Cormac touches her hand. She turns away, shaking her head slowly.

“The dumb son of a bitch.”

A muscle ripples bitterly in her jaw.

“Everybody loved him, but he couldn’t love anybody back. Not my mother. Not me. Not himself.”

She exhales, gestures with the cup.

“I gotta go back to my job.”

Cormac glances at the clock. She has ten minutes to walk to the Trade Center, and mumbles about calling later and picking a time to go to her place. He goes with her to the door.
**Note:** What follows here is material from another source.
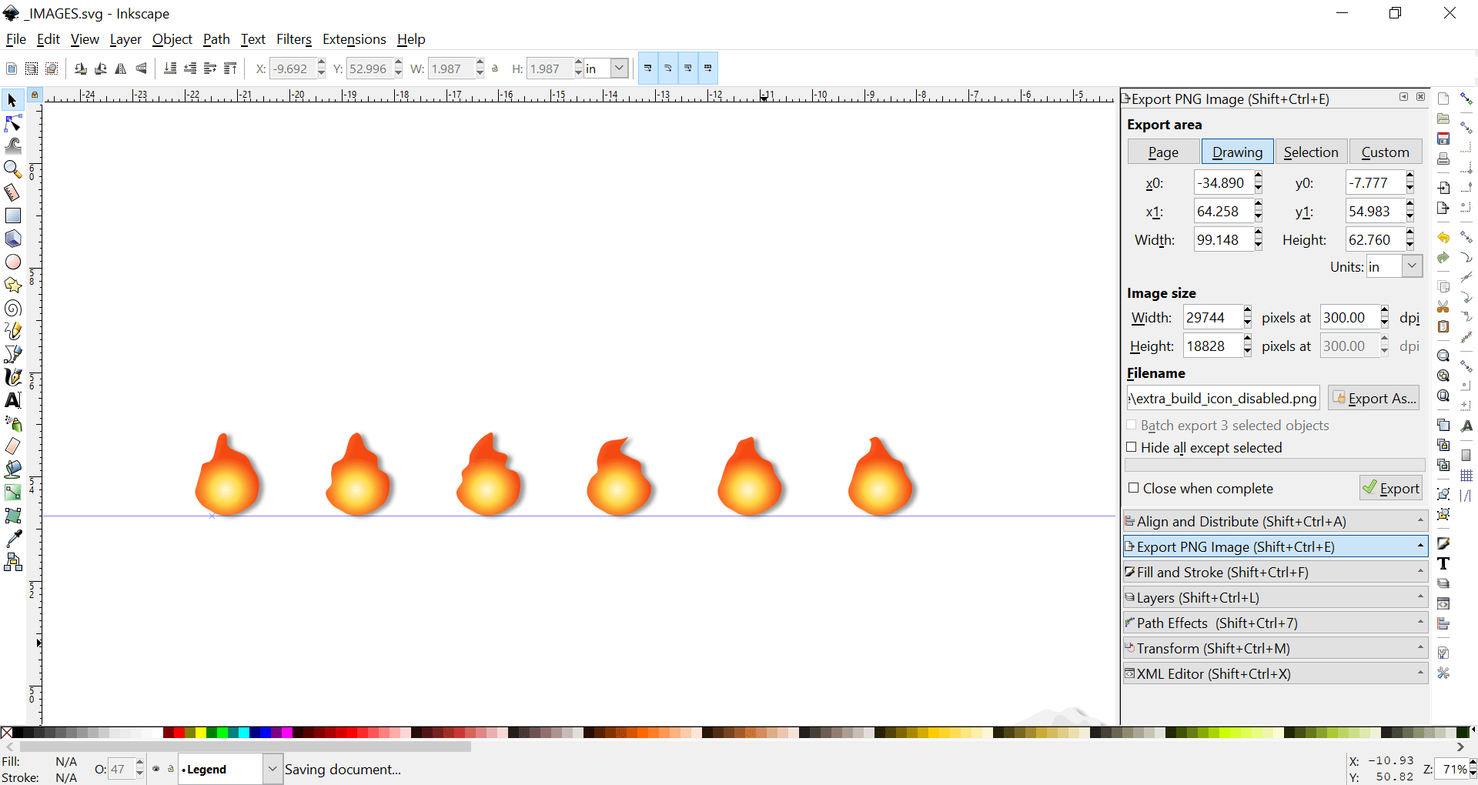Collapse the Export PNG Image panel

(x=1419, y=546)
She looks at him.

“It was enough,” she says. “Lo siento… It wasn’t ‘I love you.’ It wasn’t even about me. It was about him, and how he felt. But what the hell.”

115.

That’s all there is to the great return. Hair, wetness, food, laughter. Most of all, laughter. And then departure. Staring at the door, Cormac notes that she never once mentioned Reynoso and uttered no words of regret, no request for forgiveness. Cormac smokes a cigarette and wraps the garbage and rinses the plates before stacking them in the dishwasher. He thinks that perhaps this is the style of her generation, common to all who grew pubic hair in the age of AIDS. Don’t risk true intimacy (so desired by Elizabeth Warren). Don’t delude yourself about love. Death could come at any time, and love would only add to the pain.
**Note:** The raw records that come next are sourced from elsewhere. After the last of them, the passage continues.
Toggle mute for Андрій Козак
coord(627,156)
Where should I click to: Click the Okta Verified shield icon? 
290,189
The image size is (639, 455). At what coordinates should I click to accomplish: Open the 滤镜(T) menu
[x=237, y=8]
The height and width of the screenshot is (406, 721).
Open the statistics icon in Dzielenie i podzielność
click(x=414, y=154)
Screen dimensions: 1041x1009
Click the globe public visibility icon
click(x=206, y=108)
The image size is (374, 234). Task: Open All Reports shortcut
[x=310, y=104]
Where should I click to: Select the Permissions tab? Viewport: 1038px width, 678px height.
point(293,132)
The computer might be part of it too, he thinks, allowing them to create little folders inside their brains. Each marked with an icon separate from all others, easy to call up or erase. Even if sometimes they cut and paste. After all, the high-speed printing press changed New Yorkers, adding urgency, fear, envy, even solidarity to their daily lives. It gave them Wordsworth and Homer and the Evening Graphic, Buffalo Bill and Moby-Dick and Jackie Robinson, gangsters and gun molls and the Death House at Sing Sing. Around 1840, New Yorkers started thinking in words on paper, visible or invisible, and acquired the habit of telling stories, and recycling them, and letting them marinate into myth. Human beings weren’t like that before the printing press and the penny paper. Cormac thinks: The computer must be making a similar alteration. Another grand mutation. With any luck, I will not live to see the results.